> Job item: Please reproduce every line of the records below verbatim, with no changes.

*** Opening Exercise material ***

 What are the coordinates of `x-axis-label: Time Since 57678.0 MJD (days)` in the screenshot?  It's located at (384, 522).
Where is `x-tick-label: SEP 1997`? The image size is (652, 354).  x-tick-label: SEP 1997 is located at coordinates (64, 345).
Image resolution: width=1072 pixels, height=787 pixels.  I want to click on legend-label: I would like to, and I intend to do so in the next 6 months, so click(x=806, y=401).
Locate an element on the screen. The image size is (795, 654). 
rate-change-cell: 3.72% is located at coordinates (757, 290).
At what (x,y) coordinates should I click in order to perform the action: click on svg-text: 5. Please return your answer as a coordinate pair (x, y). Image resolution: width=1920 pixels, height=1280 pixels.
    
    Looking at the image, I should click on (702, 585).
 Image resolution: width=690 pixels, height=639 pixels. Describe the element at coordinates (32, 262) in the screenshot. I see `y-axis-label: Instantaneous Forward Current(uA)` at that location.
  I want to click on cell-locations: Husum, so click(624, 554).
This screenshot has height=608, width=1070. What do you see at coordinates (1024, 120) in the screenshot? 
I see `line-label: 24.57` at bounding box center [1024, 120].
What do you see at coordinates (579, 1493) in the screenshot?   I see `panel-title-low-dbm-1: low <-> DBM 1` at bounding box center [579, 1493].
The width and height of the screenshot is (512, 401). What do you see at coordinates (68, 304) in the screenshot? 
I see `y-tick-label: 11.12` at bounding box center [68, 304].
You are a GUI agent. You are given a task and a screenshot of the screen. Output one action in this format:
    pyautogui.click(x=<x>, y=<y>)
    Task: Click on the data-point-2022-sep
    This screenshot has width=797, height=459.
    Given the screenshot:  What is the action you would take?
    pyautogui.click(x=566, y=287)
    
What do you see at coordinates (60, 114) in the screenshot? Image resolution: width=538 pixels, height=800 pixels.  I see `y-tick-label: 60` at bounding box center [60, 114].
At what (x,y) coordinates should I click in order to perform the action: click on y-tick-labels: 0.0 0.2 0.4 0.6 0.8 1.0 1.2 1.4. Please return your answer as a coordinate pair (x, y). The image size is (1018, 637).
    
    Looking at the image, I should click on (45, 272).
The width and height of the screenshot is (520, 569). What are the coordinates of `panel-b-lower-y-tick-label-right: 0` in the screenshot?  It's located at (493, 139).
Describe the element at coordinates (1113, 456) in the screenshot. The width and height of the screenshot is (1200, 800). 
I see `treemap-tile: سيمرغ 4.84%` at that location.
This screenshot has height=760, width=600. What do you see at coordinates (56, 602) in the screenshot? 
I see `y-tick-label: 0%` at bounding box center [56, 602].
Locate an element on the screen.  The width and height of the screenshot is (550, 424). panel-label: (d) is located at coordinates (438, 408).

*** Closing Exercise material ***

> Reply to the task:
 What are the coordinates of `x-axis-label: Time Since 57678.0 MJD (days)` in the screenshot?  It's located at (384, 522).
Where is `x-tick-label: SEP 1997`? The image size is (652, 354).  x-tick-label: SEP 1997 is located at coordinates (64, 345).
Image resolution: width=1072 pixels, height=787 pixels.  I want to click on legend-label: I would like to, and I intend to do so in the next 6 months, so click(x=806, y=401).
Locate an element on the screen. The image size is (795, 654). 
rate-change-cell: 3.72% is located at coordinates (757, 290).
At what (x,y) coordinates should I click in order to perform the action: click on svg-text: 5. Please return your answer as a coordinate pair (x, y). Image resolution: width=1920 pixels, height=1280 pixels.
    
    Looking at the image, I should click on (702, 585).
 Image resolution: width=690 pixels, height=639 pixels. Describe the element at coordinates (32, 262) in the screenshot. I see `y-axis-label: Instantaneous Forward Current(uA)` at that location.
  I want to click on cell-locations: Husum, so click(624, 554).
This screenshot has height=608, width=1070. What do you see at coordinates (1024, 120) in the screenshot? 
I see `line-label: 24.57` at bounding box center [1024, 120].
What do you see at coordinates (579, 1493) in the screenshot?   I see `panel-title-low-dbm-1: low <-> DBM 1` at bounding box center [579, 1493].
The width and height of the screenshot is (512, 401). What do you see at coordinates (68, 304) in the screenshot? 
I see `y-tick-label: 11.12` at bounding box center [68, 304].
You are a GUI agent. You are given a task and a screenshot of the screen. Output one action in this format:
    pyautogui.click(x=<x>, y=<y>)
    Task: Click on the data-point-2022-sep
    This screenshot has width=797, height=459.
    Given the screenshot:  What is the action you would take?
    pyautogui.click(x=566, y=287)
    
What do you see at coordinates (60, 114) in the screenshot? Image resolution: width=538 pixels, height=800 pixels.  I see `y-tick-label: 60` at bounding box center [60, 114].
At what (x,y) coordinates should I click in order to perform the action: click on y-tick-labels: 0.0 0.2 0.4 0.6 0.8 1.0 1.2 1.4. Please return your answer as a coordinate pair (x, y). The image size is (1018, 637).
    
    Looking at the image, I should click on (45, 272).
The width and height of the screenshot is (520, 569). What are the coordinates of `panel-b-lower-y-tick-label-right: 0` in the screenshot?  It's located at (493, 139).
Describe the element at coordinates (1113, 456) in the screenshot. The width and height of the screenshot is (1200, 800). 
I see `treemap-tile: سيمرغ 4.84%` at that location.
This screenshot has height=760, width=600. What do you see at coordinates (56, 602) in the screenshot? 
I see `y-tick-label: 0%` at bounding box center [56, 602].
Locate an element on the screen.  The width and height of the screenshot is (550, 424). panel-label: (d) is located at coordinates (438, 408).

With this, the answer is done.